Para o órgão, a adoção de políticas de caráter exclusivamente repressivo e o uso da expressão "tolerância zero" sinalizam uma lógica de exclusão social de populações em situação de vulnerabilidade dos espaços públicos da cidade.
A nota acompanha os argumentos do MPF, sustentando que as praias marítimas são bens da União. Diante disso, o CNDH afirma que a intervenção promovida pelo município nas orlas do Leme, Copacabana, Ipanema e Leblon ocorreu sem adesão prévia ao Termo de Adesão à Gestão de Praias (TAGP) e sem a elaboração de um Plano de Gestão Integrada (PGI), instrumentos previstos para a gestão compartilhada desses espaços.

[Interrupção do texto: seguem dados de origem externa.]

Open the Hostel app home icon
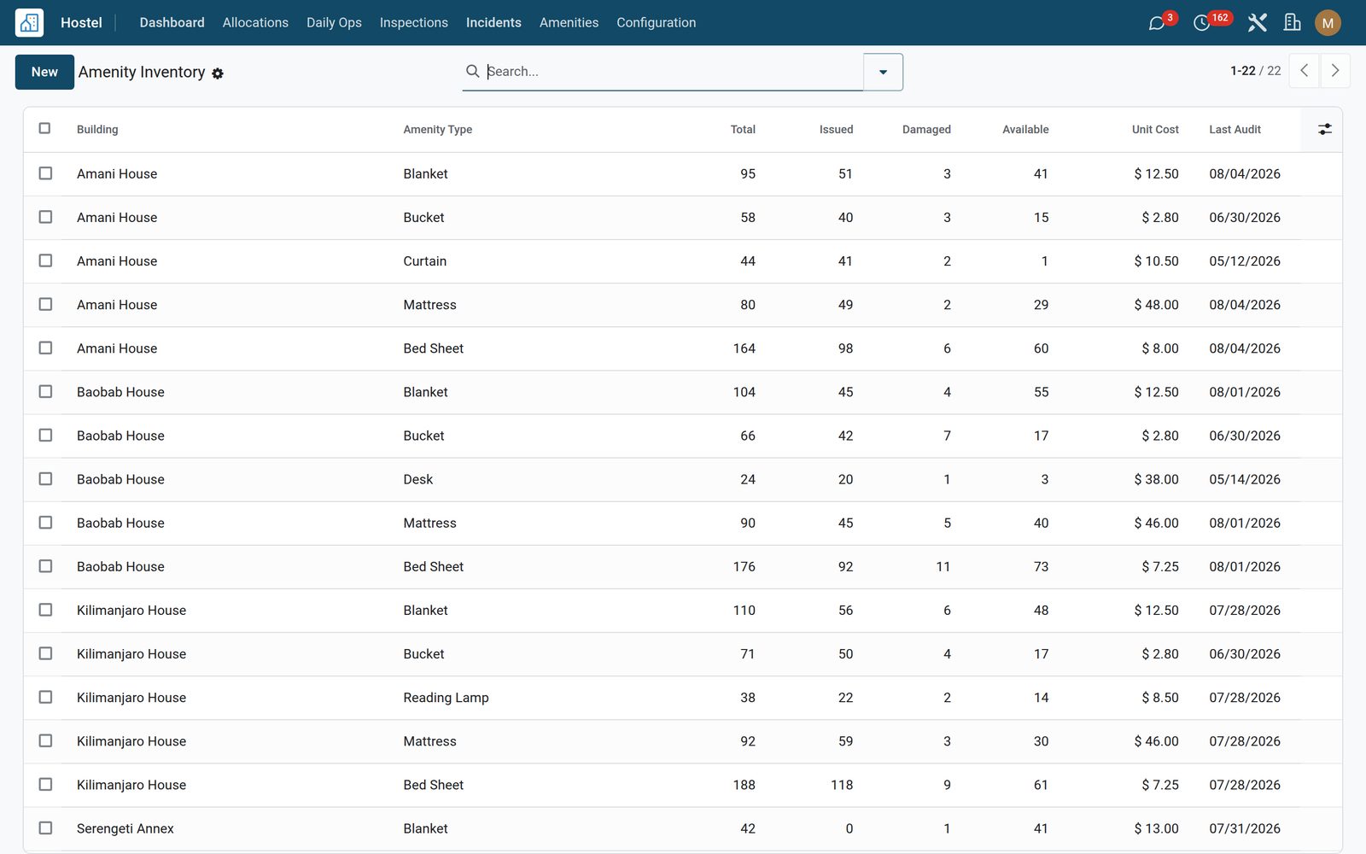The height and width of the screenshot is (854, 1366). [29, 22]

O CNDH também pondera que o trabalho ambulante é uma atividade profissional reconhecida por lei e representa a principal fonte de renda de milhares de famílias. Segundo o conselho, a atual política de fiscalização dificulta o exercício da atividade sem apresentar mecanismos efetivos de regularização, comprometendo o direito constitucional ao livre exercício do trabalho e ao chamado mínimo existencial.
Outro ponto destacado refere-se às denúncias de violência durante as operações de fiscalização. O documento menciona relatos apresentados por movimentos sociais, entre eles o Movimento Unido dos Camelôs (Muca), de agressões contra trabalhadores ambulantes, incluindo o uso de spray de pimenta contra mulheres migrantes e crianças.
Para o colegiado, caso confirmadas, as ocorrências configuram graves violações de direitos humanos e reforçam a necessidade de protocolos rigorosos para prevenir o uso desproporcional da força por agentes públicos.
Na nota, o órgão também argumenta que os impactos da política recaem principalmente sobre pessoas negras, pardas, migrantes e refugiadas, grupos que encontram no comércio informal uma alternativa de geração de renda diante das dificuldades de inserção no mercado formal de trabalho. O conselho afirma que a ausência de políticas específicas para esses segmentos desconsidera compromissos assumidos pelo Brasil em tratados internacionais de proteção a refugiados e migrantes.